- **Task details**
Copy the records below line for line, without altering anything.

- **Material supplied**
════

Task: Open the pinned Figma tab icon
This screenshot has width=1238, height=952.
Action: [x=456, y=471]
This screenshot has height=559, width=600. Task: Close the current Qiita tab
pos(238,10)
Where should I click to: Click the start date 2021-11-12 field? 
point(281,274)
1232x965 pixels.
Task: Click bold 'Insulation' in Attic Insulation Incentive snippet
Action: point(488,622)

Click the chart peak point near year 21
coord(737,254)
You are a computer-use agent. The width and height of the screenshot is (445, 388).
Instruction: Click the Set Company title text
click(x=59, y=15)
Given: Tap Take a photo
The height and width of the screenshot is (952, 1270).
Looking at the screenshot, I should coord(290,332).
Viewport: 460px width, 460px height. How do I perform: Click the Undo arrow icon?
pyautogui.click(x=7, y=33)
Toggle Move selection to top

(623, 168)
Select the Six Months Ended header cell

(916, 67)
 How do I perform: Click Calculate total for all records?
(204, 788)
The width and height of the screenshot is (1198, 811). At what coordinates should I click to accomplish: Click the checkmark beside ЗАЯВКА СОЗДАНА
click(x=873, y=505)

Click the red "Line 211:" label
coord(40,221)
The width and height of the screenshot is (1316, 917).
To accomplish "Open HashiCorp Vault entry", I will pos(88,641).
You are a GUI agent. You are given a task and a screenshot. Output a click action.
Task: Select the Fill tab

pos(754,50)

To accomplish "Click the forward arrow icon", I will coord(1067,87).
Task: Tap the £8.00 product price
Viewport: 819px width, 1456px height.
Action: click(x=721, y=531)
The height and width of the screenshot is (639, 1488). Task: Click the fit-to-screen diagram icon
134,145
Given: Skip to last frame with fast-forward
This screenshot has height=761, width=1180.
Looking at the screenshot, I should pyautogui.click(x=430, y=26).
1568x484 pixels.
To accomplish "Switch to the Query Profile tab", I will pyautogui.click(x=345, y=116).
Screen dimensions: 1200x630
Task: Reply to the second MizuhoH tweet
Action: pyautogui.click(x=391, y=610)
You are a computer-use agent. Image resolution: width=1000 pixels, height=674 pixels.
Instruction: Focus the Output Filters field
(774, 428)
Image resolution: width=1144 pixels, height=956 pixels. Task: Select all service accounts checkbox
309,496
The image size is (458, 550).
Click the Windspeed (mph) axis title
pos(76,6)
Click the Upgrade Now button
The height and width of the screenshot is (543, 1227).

════

- **Correct output**
Task: Open the pinned Figma tab icon
This screenshot has width=1238, height=952.
Action: [x=456, y=471]
This screenshot has height=559, width=600. Task: Close the current Qiita tab
pos(238,10)
Where should I click to: Click the start date 2021-11-12 field? 
point(281,274)
1232x965 pixels.
Task: Click bold 'Insulation' in Attic Insulation Incentive snippet
Action: point(488,622)

Click the chart peak point near year 21
coord(737,254)
You are a computer-use agent. The width and height of the screenshot is (445, 388).
Instruction: Click the Set Company title text
click(x=59, y=15)
Given: Tap Take a photo
The height and width of the screenshot is (952, 1270).
Looking at the screenshot, I should coord(290,332).
Viewport: 460px width, 460px height. How do I perform: Click the Undo arrow icon?
pyautogui.click(x=7, y=33)
Toggle Move selection to top

(623, 168)
Select the Six Months Ended header cell

(916, 67)
 How do I perform: Click Calculate total for all records?
(204, 788)
The width and height of the screenshot is (1198, 811). At what coordinates should I click to accomplish: Click the checkmark beside ЗАЯВКА СОЗДАНА
click(x=873, y=505)

Click the red "Line 211:" label
coord(40,221)
The width and height of the screenshot is (1316, 917).
To accomplish "Open HashiCorp Vault entry", I will pos(88,641).
You are a GUI agent. You are given a task and a screenshot. Output a click action.
Task: Select the Fill tab

pos(754,50)

To accomplish "Click the forward arrow icon", I will coord(1067,87).
Task: Tap the £8.00 product price
Viewport: 819px width, 1456px height.
Action: click(x=721, y=531)
The height and width of the screenshot is (639, 1488). Task: Click the fit-to-screen diagram icon
134,145
Given: Skip to last frame with fast-forward
This screenshot has height=761, width=1180.
Looking at the screenshot, I should pyautogui.click(x=430, y=26).
1568x484 pixels.
To accomplish "Switch to the Query Profile tab", I will pyautogui.click(x=345, y=116).
Screen dimensions: 1200x630
Task: Reply to the second MizuhoH tweet
Action: pyautogui.click(x=391, y=610)
You are a computer-use agent. Image resolution: width=1000 pixels, height=674 pixels.
Instruction: Focus the Output Filters field
(774, 428)
Image resolution: width=1144 pixels, height=956 pixels. Task: Select all service accounts checkbox
309,496
The image size is (458, 550).
Click the Windspeed (mph) axis title
pos(76,6)
Click the Upgrade Now button
The height and width of the screenshot is (543, 1227).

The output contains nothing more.